--- Page excerpt ---

SHARE MORE MASSACRES, WARFARE LIKELY IN RWANDA, COMMANDER SAYS

The beleaguered commander of the U.N. forces in Rwanda offered a grim assessment Friday: More massacres and warfare are likely and 2.5 million displaced civilians are rapidly running out of food.

"The horror show continues," Maj. Gen. Romeo Dallaire bluntly told a news conference in Nairobi, a day after he came out of Rwanda for a brief respite.Dallaire said desperate Rwandans have been begging him for protection, but his 450-man force is too small to prevent the ongoing slaughters, including two mass killings of Roman Catholic clergymen this week.

"People are writing to us, begging us, for security. And we tell them we just can't get there," Dallaire said. "It's not going to stop unless we get a cease-fire and we get troops on the ground who can monitor the cease-fire."

The U.N. Security Council on Wednesday authorized 5,500 peacekeepers to go to Rwanda, but they are not expected for weeks.

On almost every front, conditions are likely to get worse in Rwanda before they get better, according to Dallaire, who has been in the capital of Kigali since the ethnic massacres began two months ago.

An estimated 200,000 people have been killed, most of them civilians from the minority Tutsi ethnic group slaughtered by the government-trained militias from the majority Hutus.

Government troops are well-entrenched in the center of Kigali, the capital, and in Gitarama, 25 miles to the southwest, where a self-appointed interim government is based.

But rebels of the Rwanda Patriotic Front, a mostly Tutsi group, have largely surrounded the government forces in both strongholds.

Dallaire has been holding cease-fire talks but conceded, "I still see some fighting to come."

The perilous situation has driven most aid groups out of Rwanda, and an estimated 2.5 million displaced civilians are running low on food. The figure includes an estimated 500,000 children whose parents have either been killed or lost in the upheaval.

Dallaire said he's starting to see children in Kigali with bloated bellies, a warning sign of starvation. Hunger-related deaths already have been reported in the south.

"We have to start stockpiling (food) now," he said, noting the nearest port is Mombasa in Kenya, more than 625 miles from the landlocked central African nation.

Most of the displaced people are in the southwest near the Burundi border, and aid groups say it will be difficult to set up feeding operations until the civilians can settle down.

---

**Requirements**
Can you write out everything in the Rwanda article above, from "Government troops are" down to "in the upheaval.", word for word?

--- Recorded information ---

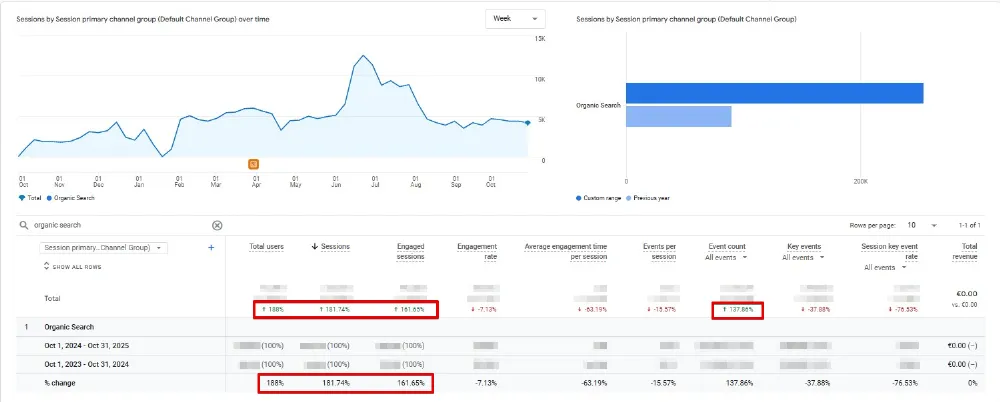Clear the organic search filter text

[217, 225]
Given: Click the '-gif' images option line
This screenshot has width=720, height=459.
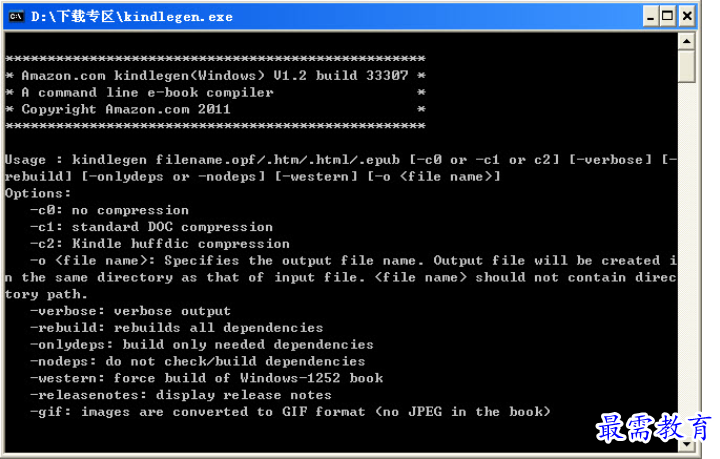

---

**Exercise answer**
Government troops are well-entrenched in the center of Kigali, the capital, and in Gitarama, 25 miles to the southwest, where a self-appointed interim government is based.

But rebels of the Rwanda Patriotic Front, a mostly Tutsi group, have largely surrounded the government forces in both strongholds.

Dallaire has been holding cease-fire talks but conceded, "I still see some fighting to come."

The perilous situation has driven most aid groups out of Rwanda, and an estimated 2.5 million displaced civilians are running low on food. The figure includes an estimated 500,000 children whose parents have either been killed or lost in the upheaval.